La partecipazione alla gara in mancanza dei necessari requisiti costituisce elemento che denota di per sé un contegno colposo

Il Consiglio di Stato (decisione numero 1818 del 19 aprile 2017) non ha dubbi: l’escussione della cauzione provvisoria non necessita del previo accertamento della gravità della condotta dell’aggiudicatario.

a cura di Sonia Lazzini

 

Così infatti si esprime il Supremo giudice amministrativo:

“Rimane da esaminare quindi l’ultimo motivo d’appello concernente l’escussione della cauzione provvisoria.

Al riguardo, nel ribadire di essere in possesso sul piano sostanziale dei requisiti di qualificazione richiesti, la ricorrente  contesta innanzitutto il presupposto alla base di questa ulteriore determinazione lesiva dei propri interessi. La stessa appellante la censura in via autonoma, perché, data la natura sanzionatoria della stessa, l’escussione della cauzione è stata disposta senza previo accertamento della gravità della condotta.

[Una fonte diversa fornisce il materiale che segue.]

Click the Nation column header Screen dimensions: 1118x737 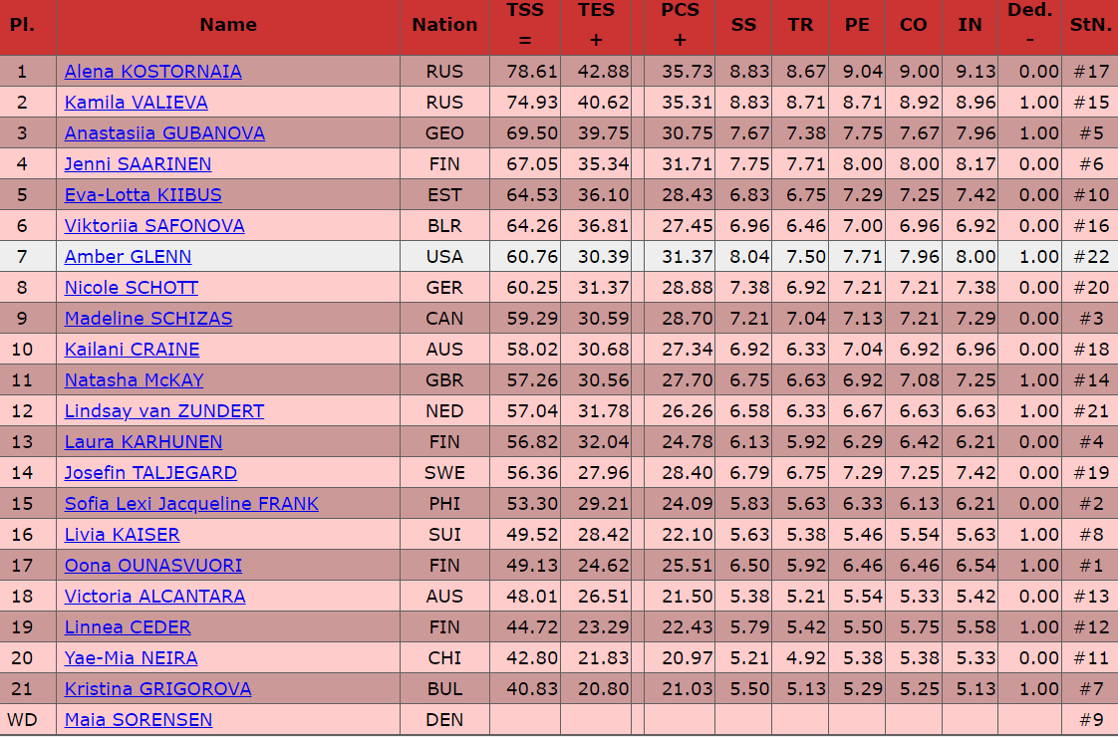(x=444, y=25)
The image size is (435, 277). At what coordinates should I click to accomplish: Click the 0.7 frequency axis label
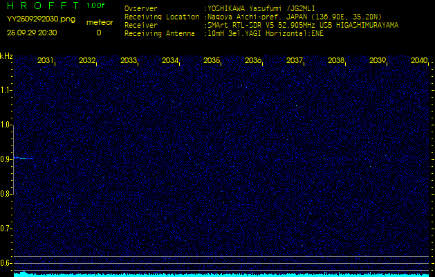tap(6, 228)
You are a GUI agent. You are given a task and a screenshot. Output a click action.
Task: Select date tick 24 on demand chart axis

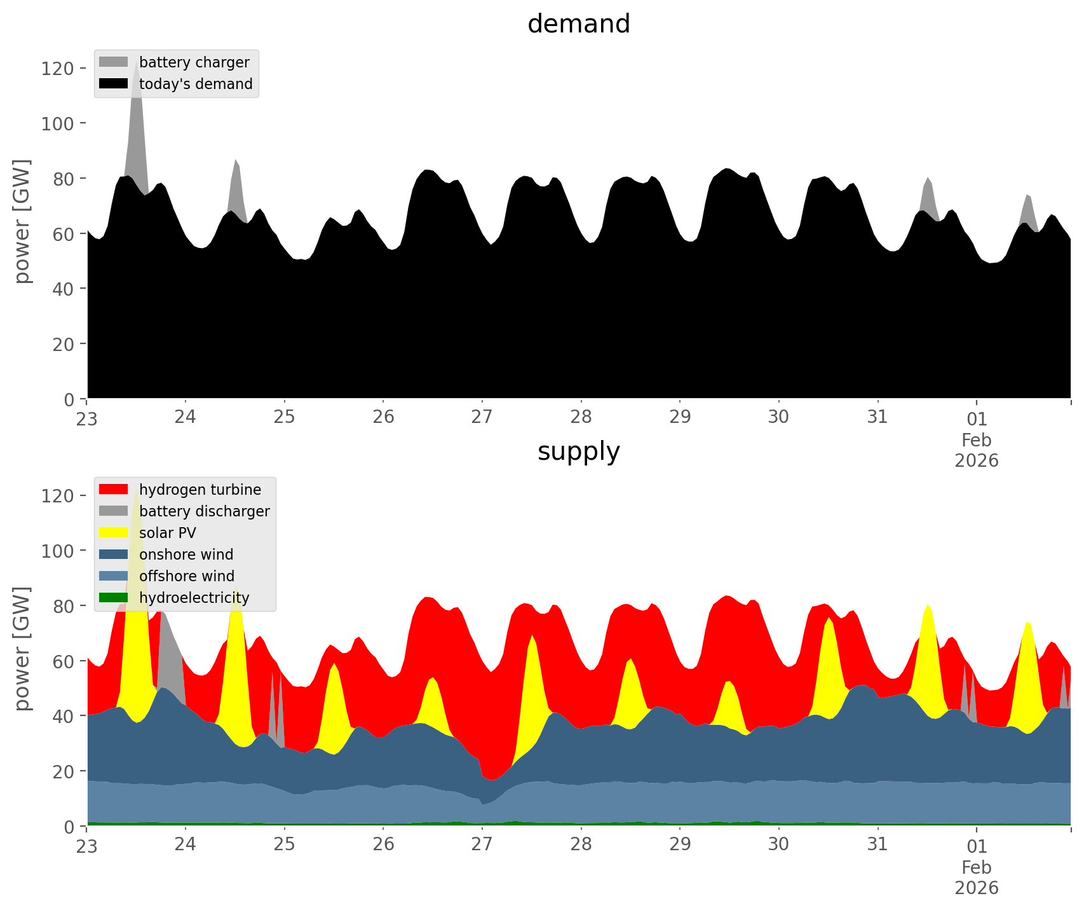(186, 417)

  1. Anche questo motivo è manifestamente infondato.

L’ipotesi dell’invalidità derivata è innanzitutto smentita dalla definitiva conferma del fatto che l’odierna appellante non è in possesso della qualificazione nelle categorie OG2 e OG11.

Le censure svolte in via autonoma contro l’escussione della cauzione si infrangono invece sul rilievo che la partecipazione alla gara in mancanza dei necessari requisiti costituisce elemento che denota di per sé un contegno colposo, sub specie di violazione dei principi di diligenza professionale ed autoresponsabilità connessi alla partecipazione ad una procedura di affidamento di contratti pubblici, pacificamente configurabile rispetto a fatti, stati e situazioni riferibili allo stesso operatore economico.

A rafforzare questo sforzo di diligenza sovviene appunto l’istituto della cauzione, il cui incameramento una volta accertata la mancanza dei requisiti in questione consiste proprio nel responsabilizzare i partecipanti a procedure di affidamento in ordine alle dichiarazioni rese e nel garantire la serietà e l’affidabilità dell’offerta (cfr. in questi termini Cons. Stato, Ad. plen. 10 dicembre 2014, n. 34; da ultimo: V, 31 agosto 2016, nn. 3746 e 3751).”